In tandem with that, we want to enable this and move to market-based pricing of timber. If we moved to setting up forests as a profit centre, we could sell wood at market price. Companies that are new entrants to the system would have access to wood if they could pay for it. There would be wood supply, of course, available for the existing companies, and they can compete on the open market. It would also help the federal government, especially the Department of Foreign Affairs and Trade, deal with frequent U.S. industry accusations that our administratively set stumpage system unfairly provides a benefit to the Canadian industry. If we moved to a market-based pricing system we would get away from their demands for public land privatization and take away their key argument around our stumpage system, because it would be market-based.

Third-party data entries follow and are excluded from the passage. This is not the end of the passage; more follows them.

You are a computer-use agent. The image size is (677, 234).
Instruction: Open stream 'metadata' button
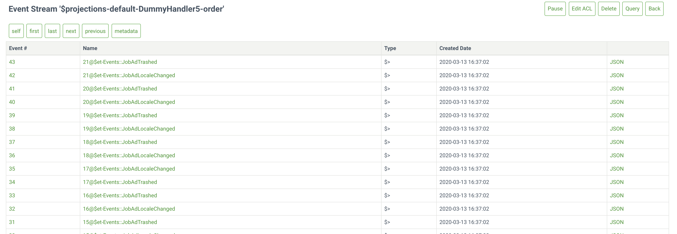[x=126, y=31]
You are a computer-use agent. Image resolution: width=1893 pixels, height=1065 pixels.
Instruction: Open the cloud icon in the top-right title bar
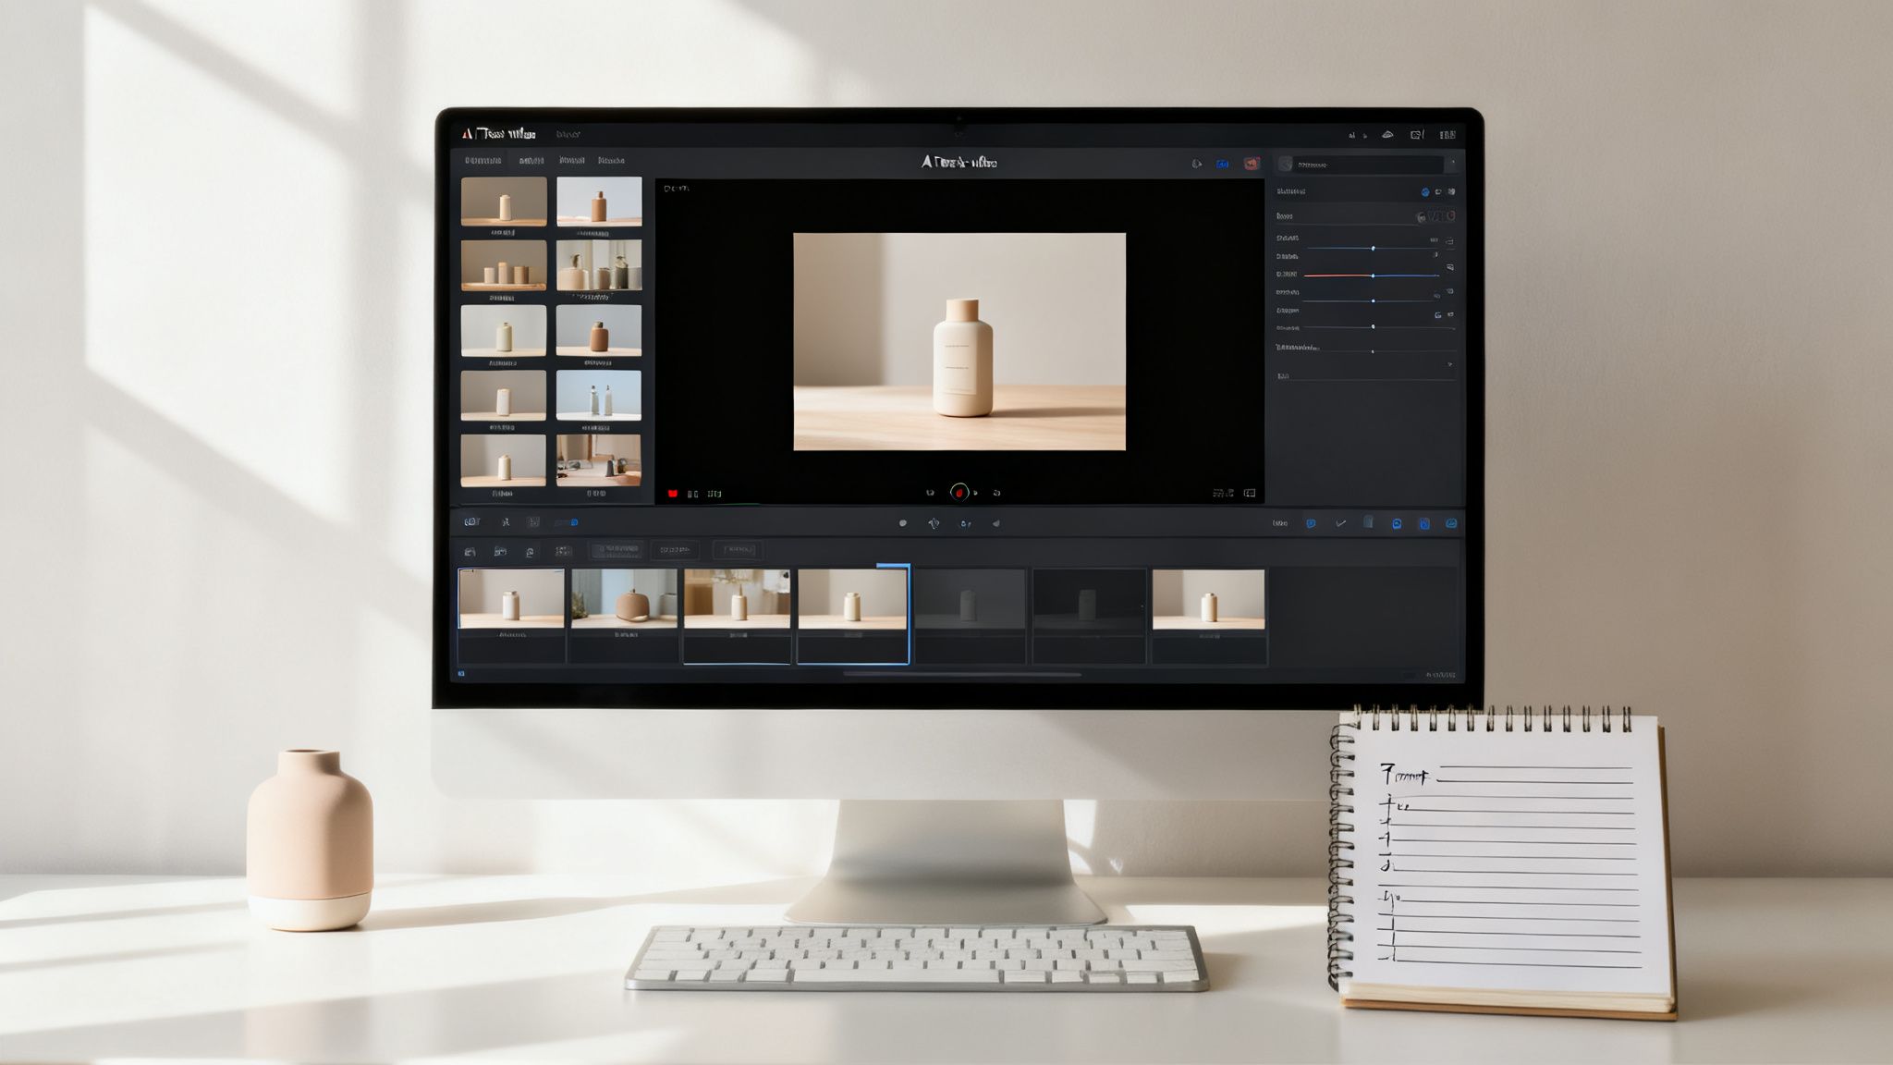point(1387,135)
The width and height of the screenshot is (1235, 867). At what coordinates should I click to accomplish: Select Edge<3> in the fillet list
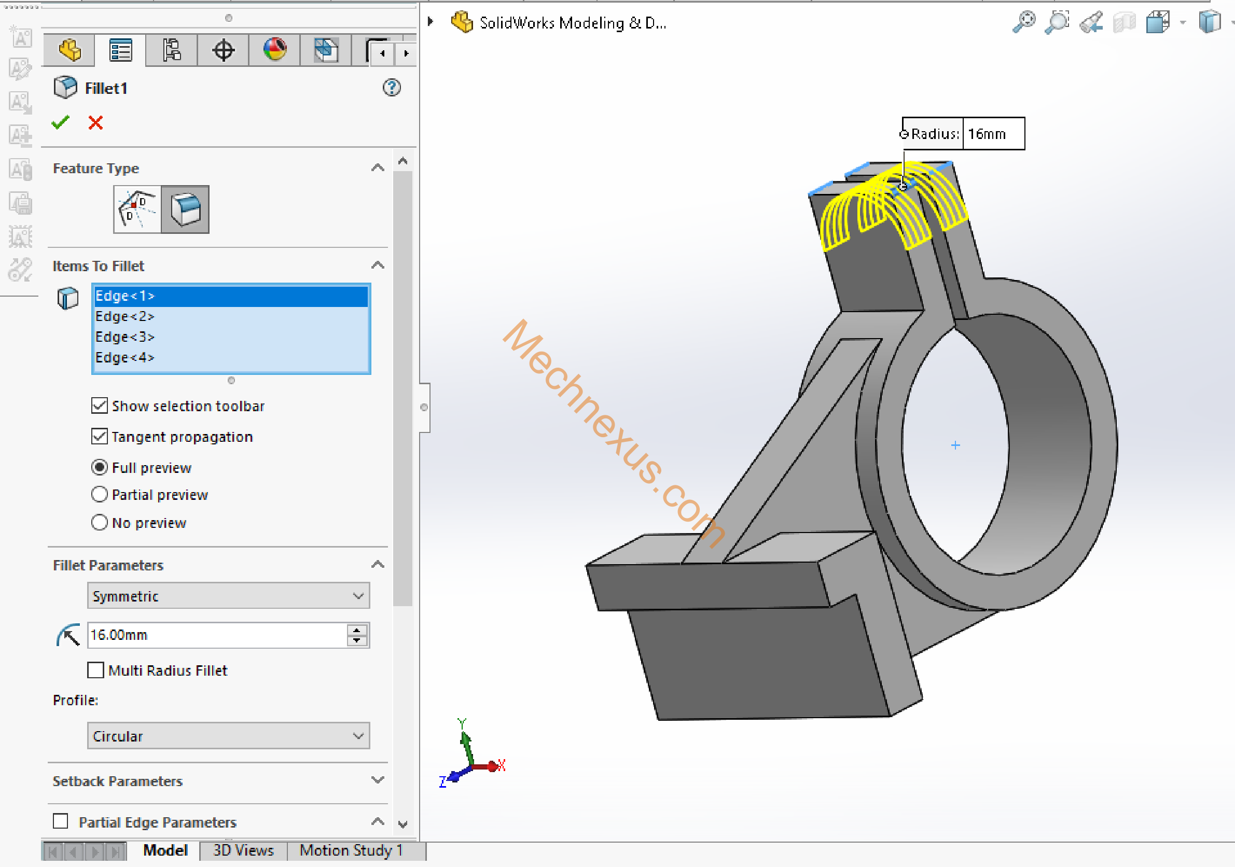point(125,337)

On forest certification, as you likely know, there are three certification systems operating in Canada. Only one of them enjoys the support of aboriginal communities and NGOs and delivers tangible benefits in the marketplace, and that's the Forest Stewardship Council. That system and companies that are certified under it have been enjoying growing market share and growing sales at the same time as the industry overall has been declining. I'm sure most of you will have seen Jim Lopez's comments in the media over the last few days about how being certified to that certification system helped that company recover from its bankruptcy protection.
The federal and provincial governments can support that system in a number of ways. The federal and provincial governments can require that when they develop purchase preference policies for wood products and paper products for their own use, they choose FSC; when they're doing marketing in Europe that they profile the gold standard companies that are FSC-certified; and that provincial governments, with federal government encouragement, move to new area-based tenures.
Lastly, on new business opportunities, I'd like to support the work that provinces and the federal government have done to create loan funds and financial guarantees for investment for the industry, and require that to be matched by actual capital, new capital that's flowing in, and not just turn it into handouts and grants, but actually require that there be a business case for this stuff to go forward. I think that's a very positive improvement over the way the industry has been treated in the past.
Lastly, the biofuels and biomass industry is new, and it has huge potential to be an important contributor to the Canadian economy. Government's role here is to set the policy playing field about how we're going to extract resources for this new industry. There are no rules out there right now; it's a completely new economic driver in our forests, and we need to think about the policy framework for that. NRCan and the Canadian Forest Service have the expertise to help, and help the provinces move forward, hopefully, on a Canadian standard for what biomass extraction would look like.
Thank you very much for your time, and thank you again for inviting me here today.